Activity: Send back the line that contains "Click Chat icon" and all lines following it through the end of the data below, exactly, omitting pictures.

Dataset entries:

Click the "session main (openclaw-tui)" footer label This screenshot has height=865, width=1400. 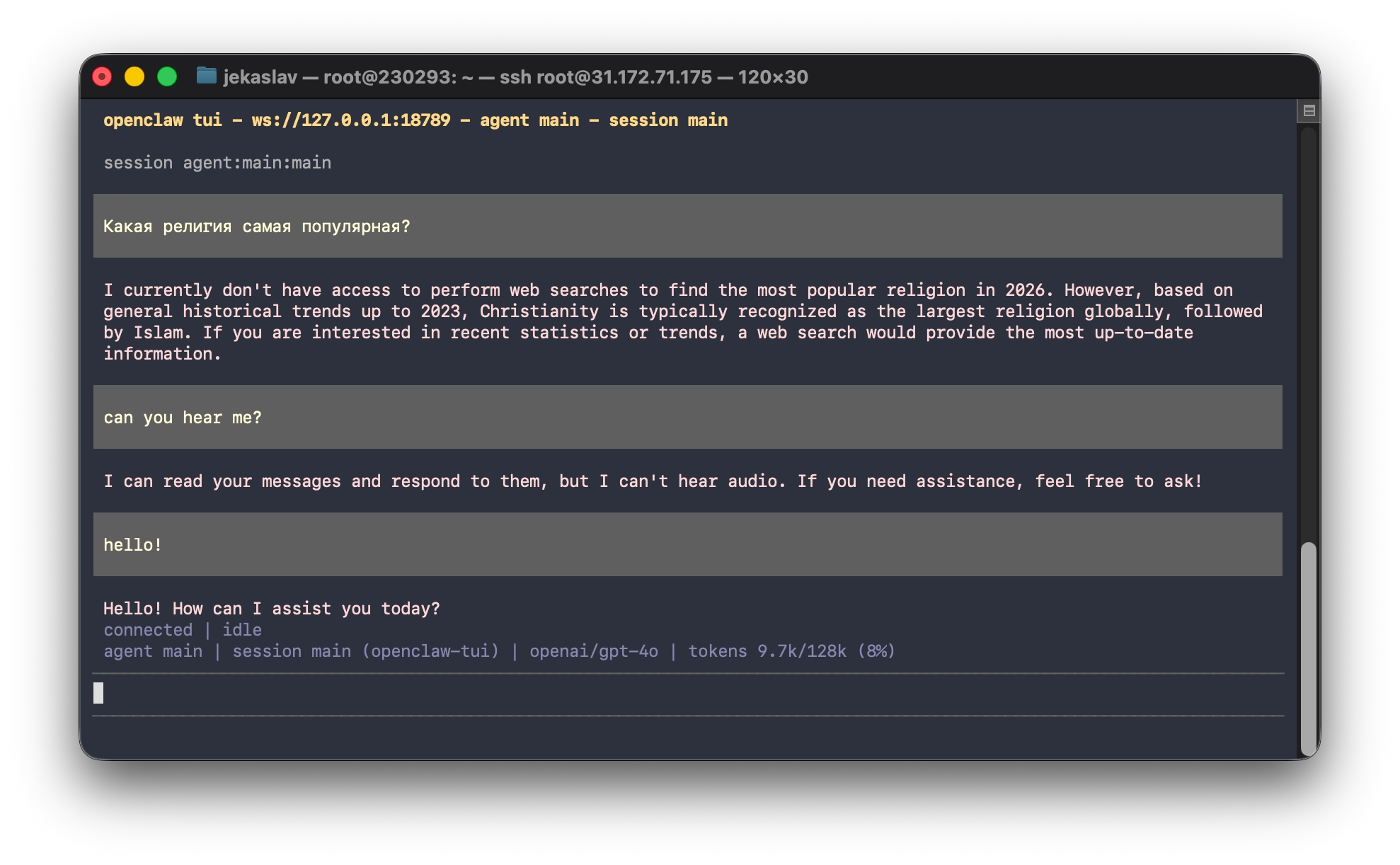(365, 651)
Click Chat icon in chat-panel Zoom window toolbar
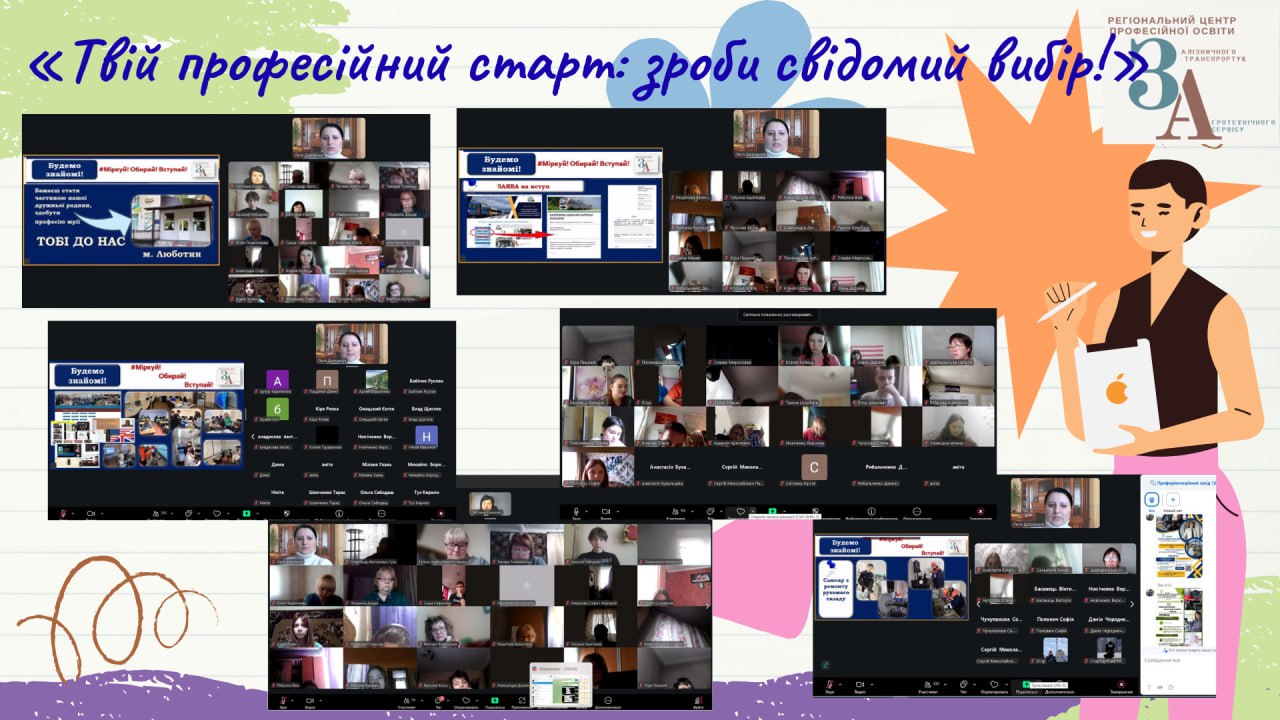 pos(963,684)
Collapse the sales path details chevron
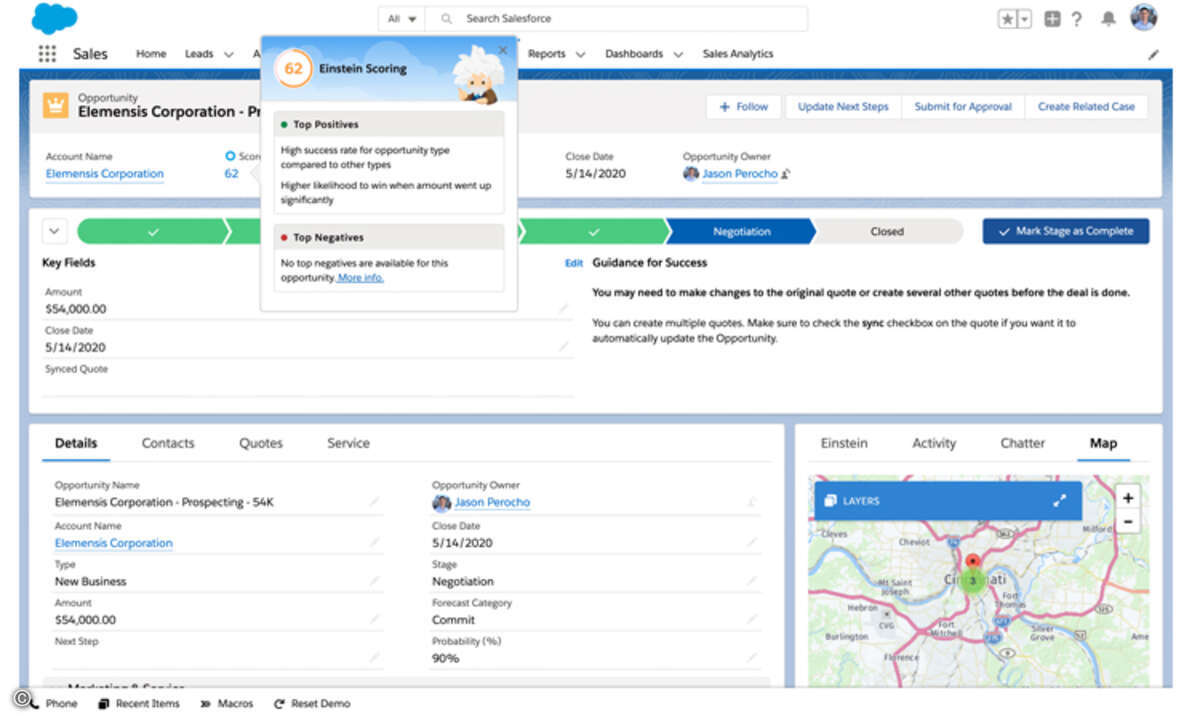The height and width of the screenshot is (720, 1200). (54, 231)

Solution:
Click Chat icon in chat-panel Zoom window toolbar
 pos(963,684)
Collapse the sales path details chevron
The height and width of the screenshot is (720, 1200). (54, 231)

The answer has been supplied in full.